La croissance, c’est la restriction du domaine de l’empathie

Michel Lepesant

Face à la croissance de l'agressivité couplée à une dégringolade de l'empathie, la décroissance doit entrer en dissidence, sous le drapeau de l'anti-croissance, en arrêtant de se tirer des mots-obus dans le pied, et en cessant de faire revenir par la fenêtre la croissance que l'on vient de faire sortir par la porte.
Texte intégral (690 mots)

En 1973, dans la revue La Nef consacrée aux « objecteurs de croissance », André Amar publie le premier texte dans lequel la décroissance est assumée en tant que mot et en tant qu’idée, c’est-à-dire dans son opposition radicale à la croissance. Croissance qu’il définit explicitement comme « croissance de l’agressivité ».
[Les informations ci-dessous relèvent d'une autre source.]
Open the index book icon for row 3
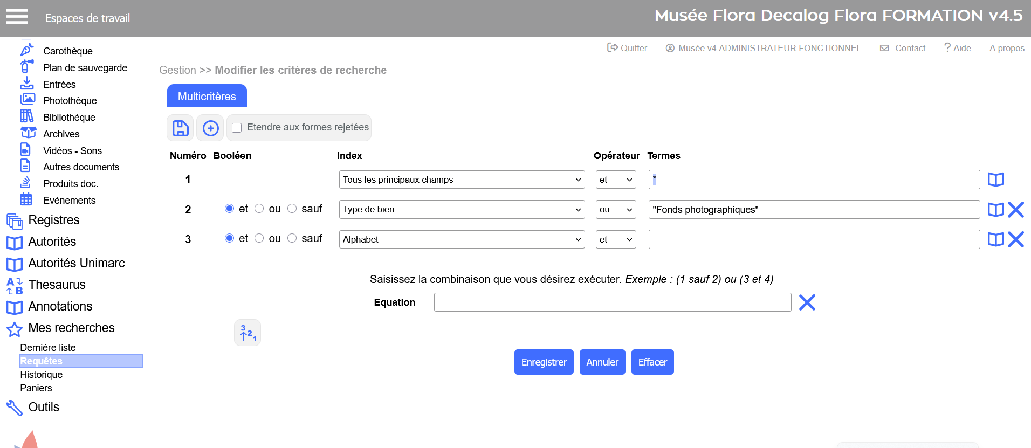(x=995, y=239)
Pour valider ce jugement, il n’est pas possible d’en rester à une critique économique de la croissance, il faut au contraire procéder à une extension du domaine de la croissance et la critiquer comme boussole (économique), comme imaginaire, mais aussi comme régime politique.

Le plus simple est même d’identifier le plus possible ce régime politique avec le libéralisme, c’est-à-dire cette idéologie fondée sur la promotion inconditionnelle de la liberté individuelle. On peut même faire remarquer qu’en passant au néolibéralisme, cette politique est passée d’une défense de la liberté (donc individuelle) à celle de l’individu (donc libre).

Et c’est ainsi que le modèle libéral des interactions humaines est passée de la lutte de chacun contre chacun (les uns contre les autres, le marché concurrentiel, la main invisible…) à une conception de la société comme juxtaposition d’individus égoïstes (les uns sans les autres, la dissociété…).

Il faut lire et relire Ayn Rand (1905-1982) dont le roman La Grève (Atlas Shrugged, 1957) est pour les américains le livre le plus influent après la Bible.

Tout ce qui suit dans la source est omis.